Under the curfew no one would be able to enter the CBD unless they are part of the Gita Emergency Response Team.
"The curfew furthers protect people and property and police have asked for public understanding and common sense," Mr Caldwell said.
Police have also issued key safety messages to the public:
· Keep yourself and your family safe
· Keep off the road
· Stay at home if it's safe
· Get to an Evacuation Centre as soon as possible with food and water
· Keep away from the Coastline
· Make sure you have water, food, candles, torches
· Medical kit if you have them
· Charged cell phones for Emergency
· Keep indoors away from flying debris.
The director general of the Tonga Red Cross Sione Taumoefolau said emergency supplies were in place in anticipation of the destruction to come.
He said people in Tonga were stocking up on supplies and making the necessary preparations.
He said the local power and phone companies were also preparing with mobile towers being taken down and electricity to be switched off before the cyclone hits.
"We've already placed a lot of relief supplies around Eua and also parts of Tongatapu island and we already informed all of our volunteers ... so they are standing by."
He said the Red Cross' communications system including sat phone and repeater were charged.
The general manager of Tonga's Scenic Hotel, Katie Solcock, said people in the capital, Nuku'alofa, were getting prepared.
"In town everyone's frantically getting supplies, obviously the island being closed on a Sunday, out of respect for the Church, none of that preparation was able to be made yesterday, so it is a little bit last minute for local people but I imagine in the next few hours, everyone will be locking down."

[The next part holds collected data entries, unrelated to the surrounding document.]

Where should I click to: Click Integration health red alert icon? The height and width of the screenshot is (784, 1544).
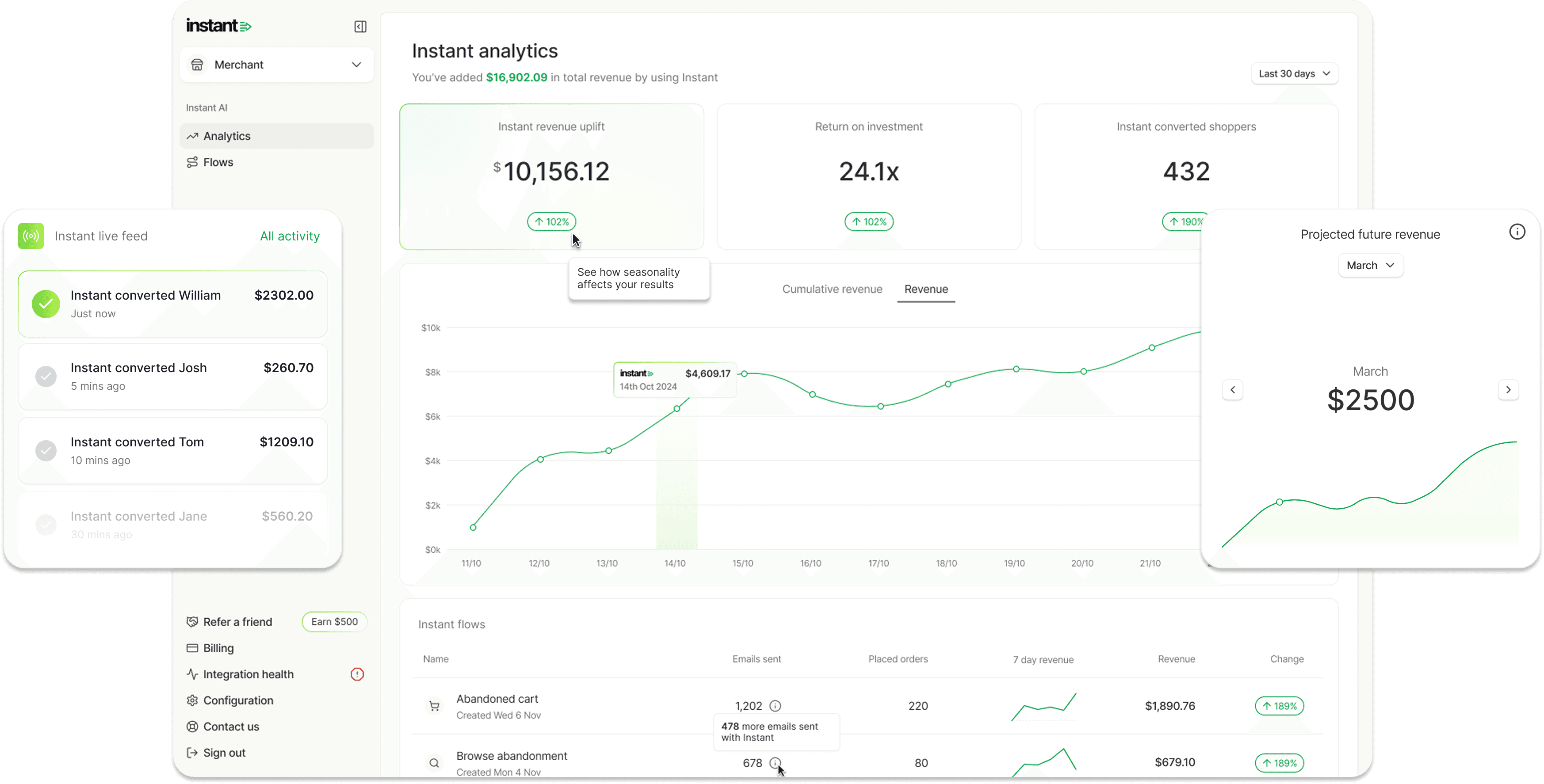point(357,674)
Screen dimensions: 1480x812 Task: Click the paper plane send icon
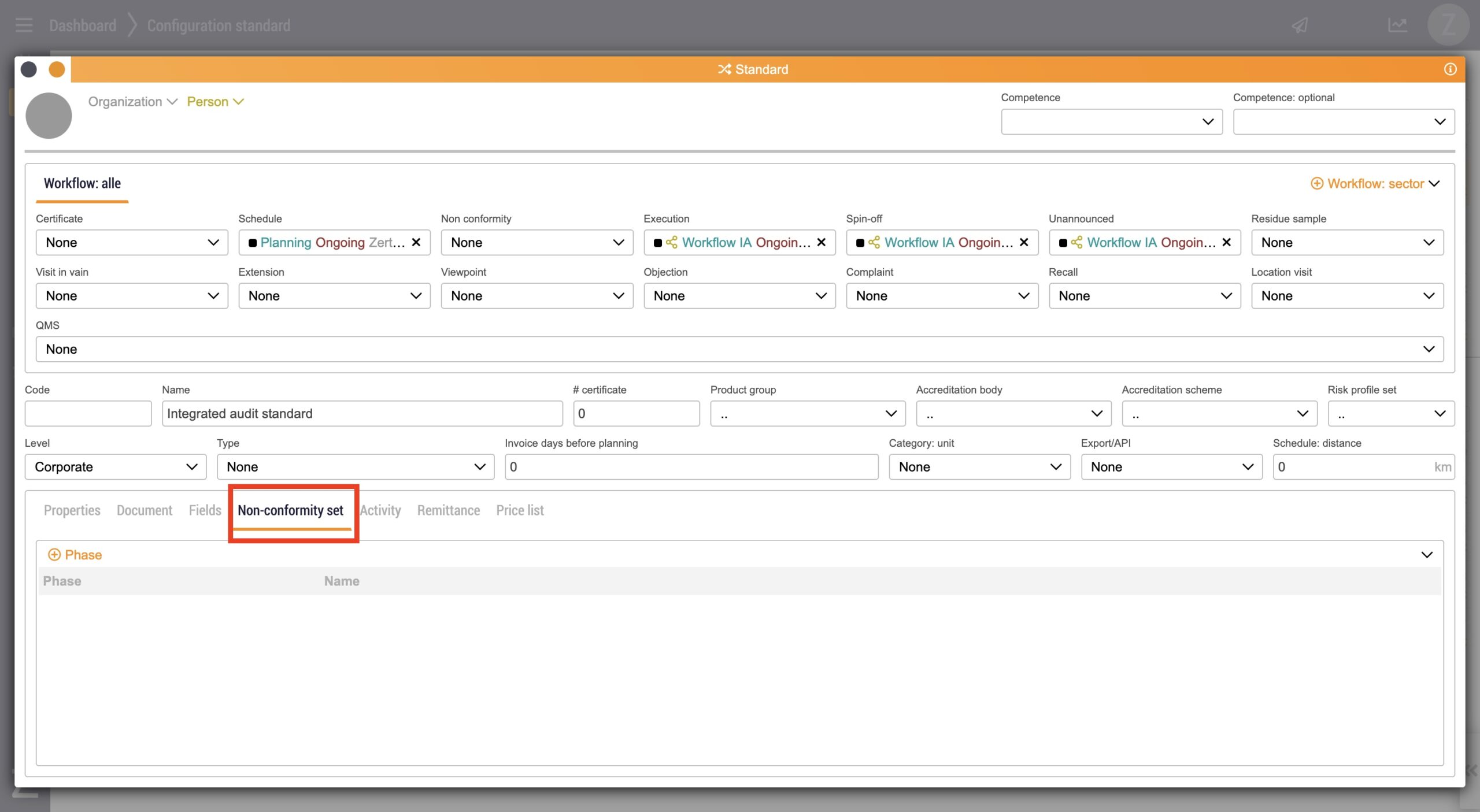1300,25
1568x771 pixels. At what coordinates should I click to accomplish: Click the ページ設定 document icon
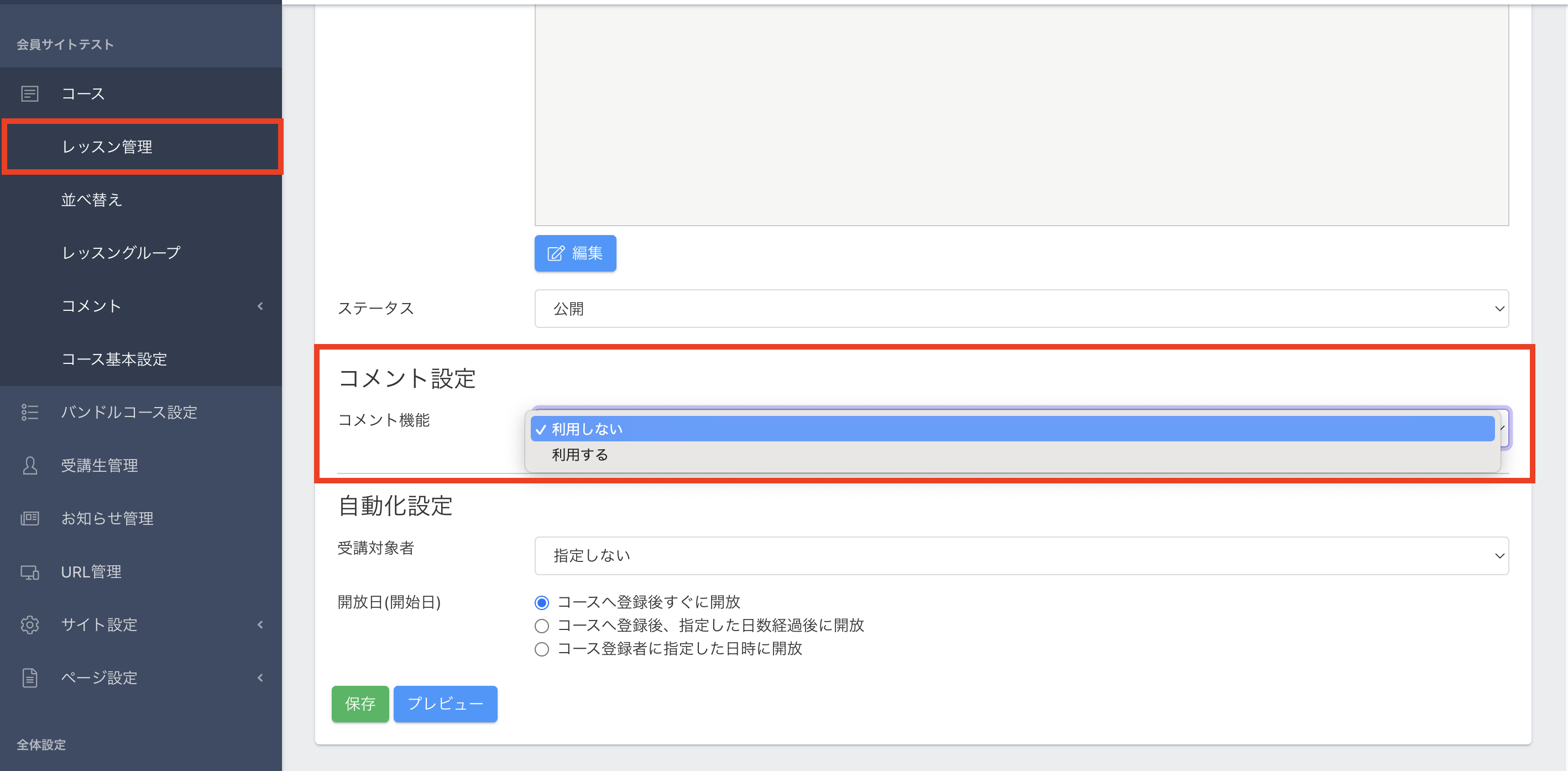tap(29, 678)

Katie Solcock said the hotel was preparing for power to be cut and a diesel generator was on site.
She said meeting rooms in central parts of the hotel were being set up with supplies for staff and their families and the 130 guests in case rooms had to evacuated.
The aid organisation CARE Australia said across Tongatapu people were preparing for the storm.

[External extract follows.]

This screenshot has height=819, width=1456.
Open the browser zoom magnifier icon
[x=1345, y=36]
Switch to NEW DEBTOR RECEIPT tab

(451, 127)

The aid agency's emergency response manager Stefan Knollmayer speaking from Australia said he had been in close contact with CARE's Tonga partner agency Live and Learn.
"People are starting to protect their rooves, putting protection on the top with leaves and branches. People are putting shutters on their windows. We ourselves in our office, we move a lot of our equipment into the middle to protect that and also a lot of our work over the past few years has been renovating and working in community halls in some of the outlying villages in Tongatapu and Eua, making them cyclone proof," Mr Knollmayer said.

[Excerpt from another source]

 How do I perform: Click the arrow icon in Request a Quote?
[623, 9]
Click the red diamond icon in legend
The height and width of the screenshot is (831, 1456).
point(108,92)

People have been directed to take shelter in churches, particularly strongly built Mormon churches.
The director of emergency management Leveni Aho said there were warnings of huge coastal swells and flooding in low-lying areas.
"We are in the process of informing everyone to prepare for the worse but that's what we are advising people ... stay tuned to their radios."
Tonga's military is helping to clear properties of rubbish and items which could cause injury or damage.
New Zealand broadcaster John Pulu who is in Tonga said people know how to prepare for such events and are going about their business without panic.
Mr Pulu said the authorities had been providing regular updates via local radio and the armed forces were being utilised.
"The military is helping the ministry of health to come and collect the big rubbish, just in case the cyclone hits Tonga and then the debris will fly around and cause some injury because when there is a cyclone like that it is the debris and some of the bits and pieces from home that go flying and end up hurting people."
Mr Pulu said one flight into Tonga from Sydney had been cancelled.
He said the Prime Minister Akilisi Pohiva who has been in Auckland arrived back in the country this afternoon.